Ma forse è ancora più incredibile che il Decreto continui a proporre una sorta di sovrapponibilità tra lo SW e il lavoro di cura, come se lavorare da casa non fosse in fondo un vero lavoro, ma una specie di permesso, un momento ibrido in cui occuparsi dei propri figli tra una call e l’altra, mentre si gestisce una pratica o un progetto. Tutto questo senza che sia ben chiaro a chi toccano gli scampoli di tempo rubati a casa: ai figli o a lavoro? Nella realtà, questa contraddizione molto spesso si risolve nel “solito” (peraltro inaccettabile) modo: poiché i figli devono essere accuditi comunque, e il lavoro deve essere svolto comunque, il tempo rubato diventa quello libero, che sempre più spesso e per porzioni sempre più ampie viene dedicato al completamento delle incombenze lavorative.

È poi particolarmente grave la discriminazione che esclude i dipendenti dal Bonus baby sitter, lasciando come unica alternativa (peraltro solo dove lo SW non è praticabile) i Congedi straordinari Inps. Congedi che però sono retribuiti solo al 50%, determinando tutta una serie di disparità di accesso sulla base delle condizioni individuali.

In tutto questo, chi ne fa le spese più gravi sono ancora una volta le donne, il cui lavoro professionale continua ad essere considerato sacrificabile e su cui viene scaricato il grosso del lavoro di cura.

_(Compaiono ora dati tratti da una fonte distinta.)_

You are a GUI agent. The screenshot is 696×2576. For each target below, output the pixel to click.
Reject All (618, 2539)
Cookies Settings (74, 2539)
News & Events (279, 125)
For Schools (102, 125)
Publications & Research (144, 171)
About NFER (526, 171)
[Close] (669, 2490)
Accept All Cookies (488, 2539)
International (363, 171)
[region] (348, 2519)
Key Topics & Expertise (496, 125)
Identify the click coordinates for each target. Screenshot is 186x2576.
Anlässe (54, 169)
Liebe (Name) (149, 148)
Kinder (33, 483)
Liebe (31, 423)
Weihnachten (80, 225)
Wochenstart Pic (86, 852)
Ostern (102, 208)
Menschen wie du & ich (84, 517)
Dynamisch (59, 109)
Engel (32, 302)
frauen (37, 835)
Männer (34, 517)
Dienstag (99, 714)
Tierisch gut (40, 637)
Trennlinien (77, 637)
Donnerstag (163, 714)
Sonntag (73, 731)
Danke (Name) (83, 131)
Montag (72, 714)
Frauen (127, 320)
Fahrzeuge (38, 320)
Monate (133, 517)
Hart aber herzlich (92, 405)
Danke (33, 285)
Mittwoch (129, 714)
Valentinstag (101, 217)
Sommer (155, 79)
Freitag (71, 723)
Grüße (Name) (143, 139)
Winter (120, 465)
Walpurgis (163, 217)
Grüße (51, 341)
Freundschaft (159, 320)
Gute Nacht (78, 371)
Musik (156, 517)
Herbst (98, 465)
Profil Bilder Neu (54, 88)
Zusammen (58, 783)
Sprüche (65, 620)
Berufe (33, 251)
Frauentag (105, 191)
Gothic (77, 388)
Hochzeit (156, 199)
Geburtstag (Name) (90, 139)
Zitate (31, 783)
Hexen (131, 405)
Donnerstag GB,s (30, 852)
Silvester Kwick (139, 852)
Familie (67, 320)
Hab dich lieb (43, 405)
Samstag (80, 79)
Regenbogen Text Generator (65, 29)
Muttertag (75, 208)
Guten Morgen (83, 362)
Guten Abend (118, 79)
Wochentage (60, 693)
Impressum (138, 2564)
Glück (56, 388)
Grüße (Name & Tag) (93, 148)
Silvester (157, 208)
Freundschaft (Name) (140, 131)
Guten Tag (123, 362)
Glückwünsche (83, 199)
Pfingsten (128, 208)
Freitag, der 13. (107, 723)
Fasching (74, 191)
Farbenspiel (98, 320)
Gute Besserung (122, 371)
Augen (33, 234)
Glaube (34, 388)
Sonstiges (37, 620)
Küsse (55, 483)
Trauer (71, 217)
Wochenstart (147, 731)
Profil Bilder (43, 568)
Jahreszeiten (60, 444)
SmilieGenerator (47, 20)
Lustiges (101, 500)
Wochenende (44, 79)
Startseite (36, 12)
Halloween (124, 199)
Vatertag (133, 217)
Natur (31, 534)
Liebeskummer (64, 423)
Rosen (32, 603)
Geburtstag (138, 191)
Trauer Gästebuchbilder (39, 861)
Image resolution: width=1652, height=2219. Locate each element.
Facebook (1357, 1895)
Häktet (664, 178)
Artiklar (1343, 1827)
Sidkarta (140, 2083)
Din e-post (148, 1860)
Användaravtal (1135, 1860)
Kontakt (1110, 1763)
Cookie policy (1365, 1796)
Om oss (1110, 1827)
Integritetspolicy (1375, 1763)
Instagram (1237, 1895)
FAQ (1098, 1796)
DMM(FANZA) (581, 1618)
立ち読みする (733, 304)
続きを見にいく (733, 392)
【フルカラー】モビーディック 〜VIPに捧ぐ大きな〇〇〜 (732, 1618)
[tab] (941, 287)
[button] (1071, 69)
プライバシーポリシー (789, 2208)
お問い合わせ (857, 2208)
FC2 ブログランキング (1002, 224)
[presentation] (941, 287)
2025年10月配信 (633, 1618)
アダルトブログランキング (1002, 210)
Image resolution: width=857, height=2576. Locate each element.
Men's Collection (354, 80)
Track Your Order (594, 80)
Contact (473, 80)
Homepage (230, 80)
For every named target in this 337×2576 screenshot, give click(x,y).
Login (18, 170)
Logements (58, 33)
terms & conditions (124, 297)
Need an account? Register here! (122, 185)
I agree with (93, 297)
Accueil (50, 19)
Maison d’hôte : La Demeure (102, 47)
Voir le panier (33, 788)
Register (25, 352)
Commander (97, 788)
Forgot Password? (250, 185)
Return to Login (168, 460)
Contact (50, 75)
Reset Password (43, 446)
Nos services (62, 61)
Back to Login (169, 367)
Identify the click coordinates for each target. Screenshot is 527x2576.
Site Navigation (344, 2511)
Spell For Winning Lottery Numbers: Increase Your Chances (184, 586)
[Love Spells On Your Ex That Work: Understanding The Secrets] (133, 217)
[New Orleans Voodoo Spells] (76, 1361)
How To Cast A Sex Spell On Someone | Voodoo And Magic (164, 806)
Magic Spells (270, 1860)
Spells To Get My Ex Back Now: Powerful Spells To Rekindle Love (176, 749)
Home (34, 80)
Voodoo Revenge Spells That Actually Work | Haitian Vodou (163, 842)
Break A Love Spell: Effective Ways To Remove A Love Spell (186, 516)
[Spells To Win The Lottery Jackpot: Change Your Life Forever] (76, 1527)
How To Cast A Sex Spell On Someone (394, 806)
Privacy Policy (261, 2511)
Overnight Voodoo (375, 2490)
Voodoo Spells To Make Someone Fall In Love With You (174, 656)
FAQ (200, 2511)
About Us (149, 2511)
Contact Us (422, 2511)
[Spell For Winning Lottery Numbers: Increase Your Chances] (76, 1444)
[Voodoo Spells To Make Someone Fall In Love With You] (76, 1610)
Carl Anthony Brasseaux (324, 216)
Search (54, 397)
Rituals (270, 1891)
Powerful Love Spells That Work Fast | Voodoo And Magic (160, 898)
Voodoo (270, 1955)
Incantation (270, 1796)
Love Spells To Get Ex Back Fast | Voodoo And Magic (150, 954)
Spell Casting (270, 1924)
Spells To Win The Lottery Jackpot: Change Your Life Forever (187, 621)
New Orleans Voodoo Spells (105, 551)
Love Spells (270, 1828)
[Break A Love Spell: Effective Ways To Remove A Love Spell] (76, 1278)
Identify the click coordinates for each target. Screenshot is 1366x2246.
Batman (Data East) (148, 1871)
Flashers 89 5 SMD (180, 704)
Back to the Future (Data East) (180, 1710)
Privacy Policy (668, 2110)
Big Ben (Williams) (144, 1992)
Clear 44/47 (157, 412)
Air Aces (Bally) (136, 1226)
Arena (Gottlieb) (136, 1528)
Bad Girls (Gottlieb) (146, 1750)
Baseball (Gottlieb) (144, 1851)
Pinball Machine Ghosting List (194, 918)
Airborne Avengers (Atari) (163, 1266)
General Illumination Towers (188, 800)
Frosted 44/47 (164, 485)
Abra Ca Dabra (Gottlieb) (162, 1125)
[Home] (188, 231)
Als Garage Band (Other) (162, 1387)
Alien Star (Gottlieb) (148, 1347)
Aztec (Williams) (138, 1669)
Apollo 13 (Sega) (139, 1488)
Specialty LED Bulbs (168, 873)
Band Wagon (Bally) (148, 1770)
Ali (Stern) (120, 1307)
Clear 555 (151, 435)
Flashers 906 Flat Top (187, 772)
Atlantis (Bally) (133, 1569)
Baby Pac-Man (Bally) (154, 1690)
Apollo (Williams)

Il che è un problema enorme, visto che in un modo o nell’altro la pandemia è un fenomeno destinato a passare, ma non le trasformazioni del lavoro che porta con sé, a partire appunto dall’utilizzo strutturale dello SW che si sta profilando.

Fin qui le contraddizioni, i ritardi culturali e le gravi discriminazioni economiche e di genere che sottendono la filosofia del recente Decreto.

Non da meno sono le piccole e grandi resistenze (quando non vere e proprie furbate) che contraddistinguono la gestione dello SW nella nostra azienda. Come definire altrimenti il continuo rifiuto di prendere in considerazione il pagamento dei buoni pasto, il ristoro delle maggiori spese, la reale vigilanza sul benessere fisico e psicologico, così come la salvaguardia del tempo libero dei propri dipendenti coinvolti nello SW? E che dire del continuo rimandare ad altri momenti e ad altri decisori l’avvio di una gestione realmente flessibile ed estensiva dello SW anche nella Rete, dove finora vi è stato un utilizzo del tutto marginale anche quando sarebbe stato possibile un ricorso decisamente più ampio?

Sono domande molto serie e chiamano in causa l’azienda che molto velocemente dovrà uscire allo scoperto e decidere come affrontare – negoziandola nel merito, concretamente e certificando la volontarietà – una questione così radicale e decisiva per lo sviluppo professionale e la qualità di vita dei colleghi.